Face it, it’s already the middle of the semester. Your faith in a higher power escaped the building the second you heard your professor invent a mandatory “teamwork-oriented” project in the last two seconds of class last week. Everything, and we do mean everything, has gone tits up on the Seminole Express. So, what can you do to show your spirit? To prove that you’ve lost your will to even bother with trying to sound like a functional adult, try using these phrases in everyday classroom discussions* and make it known once and for all that no higher power scares you.
Say things like...
- “Hey, chucklefuck!”
- “If you eat enough gummy vitamins, one day you can take me on in hand to hand combat.”
- “I would die before I ever read another Virginia Woolf novel, know THAT.”
- “This grading system makes no sense, you absolute clownass.”
- “This is the worst TedTalk I’ve ever had to endure.”
- “I do a really good Crazy Frog impression. Check this out.”
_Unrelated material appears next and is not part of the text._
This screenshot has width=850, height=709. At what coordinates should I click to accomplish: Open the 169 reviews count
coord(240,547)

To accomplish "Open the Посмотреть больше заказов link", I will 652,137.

- “You smell like tomato basil soup, but that's probably not why your children have neck tattoos.”
- “Stop being a narc and just give me a sip of your coffee.”
- “Did you shave your milk moustache?”
- “Your parakeets are all you'll ever need.”
- “Ya like jazz?”
- “William Shatner was a good actor.”
- “‘Big Mouth’ is a funny show.”
- “I didn’t read the syllabus, but I did use it as a plate for my Bagel Bites.”
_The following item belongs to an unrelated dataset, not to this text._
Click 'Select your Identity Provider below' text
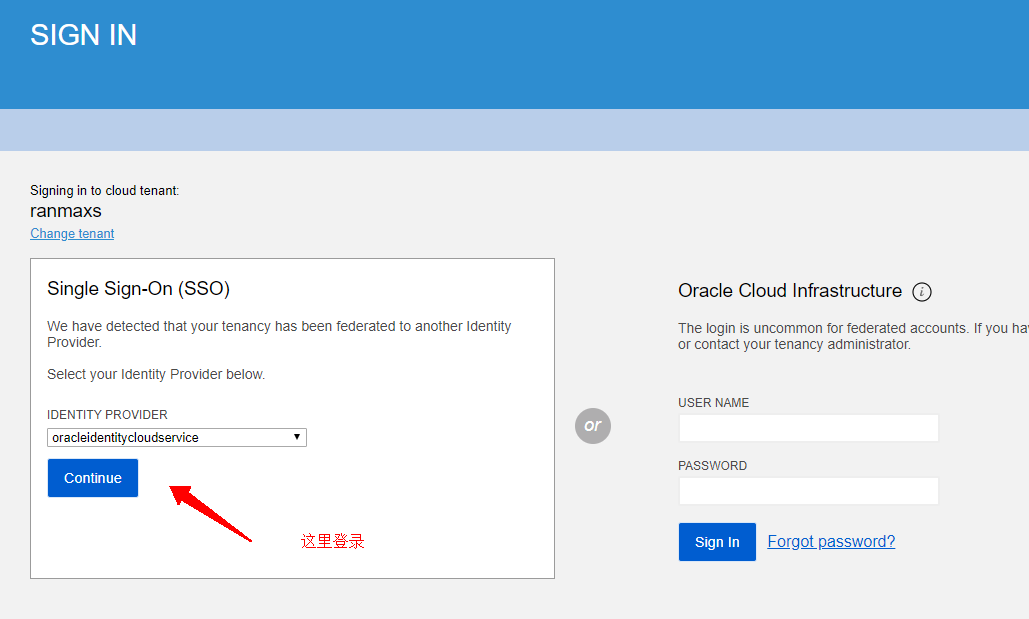The width and height of the screenshot is (1029, 619). (156, 375)
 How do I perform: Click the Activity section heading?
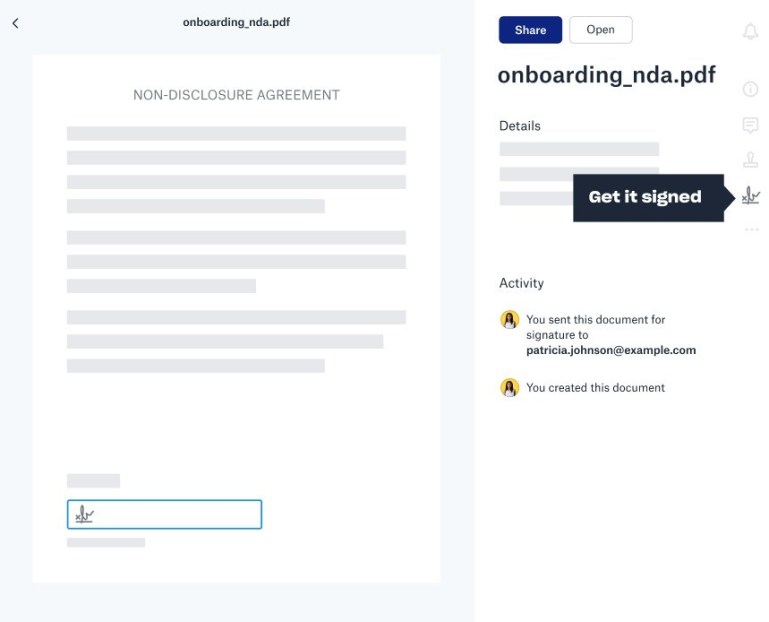[x=521, y=284]
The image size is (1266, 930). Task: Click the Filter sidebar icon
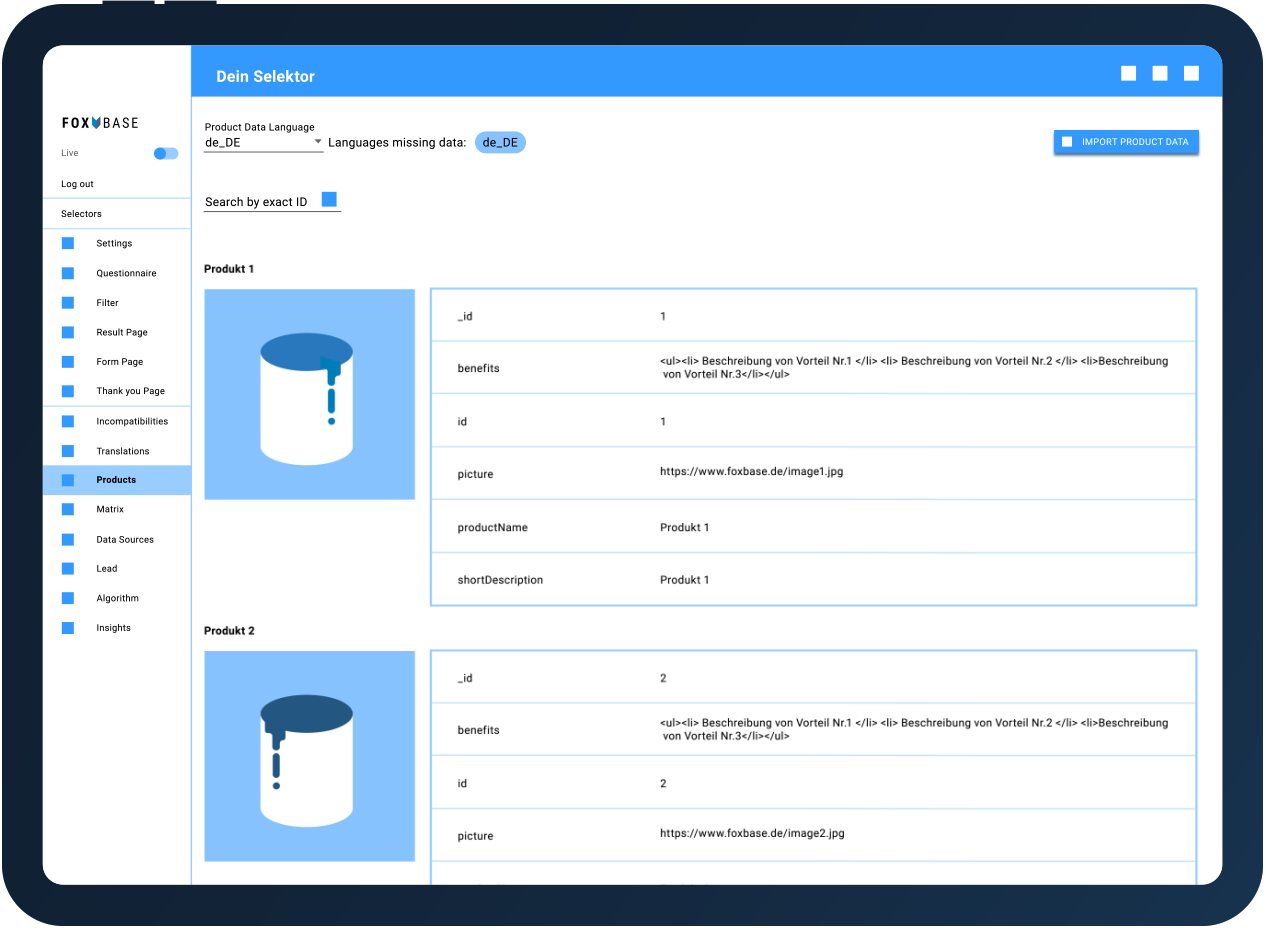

- “I think ‘booger’ is the funniest word in the English language.”
- “I torrented the textbook you wrote.”
- “The design on your tie kinda looks like two dogs humping.”
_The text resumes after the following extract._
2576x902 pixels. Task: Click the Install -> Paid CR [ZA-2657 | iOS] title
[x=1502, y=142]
- “Fuck, marry, kill: the clown from ‘IT’, the clown from ‘Poltergeist’, and the clown from ‘Air Bud.’”
- “I don’t have a pen so I’m gonna sign the attendance sheet in matte liquid lipstick.”
- “Are you a fucking libertarian?
- "WWVDD?" (What Would Vin Diesel Do?)
- "WWOWWVDTD?" (What Would Owen Wilson Want Vin Diesel To Do?)
*The Eggplant is not responsible for any weird shit you’ll endure after using these phrases. Use at your own dense, despondent discretion.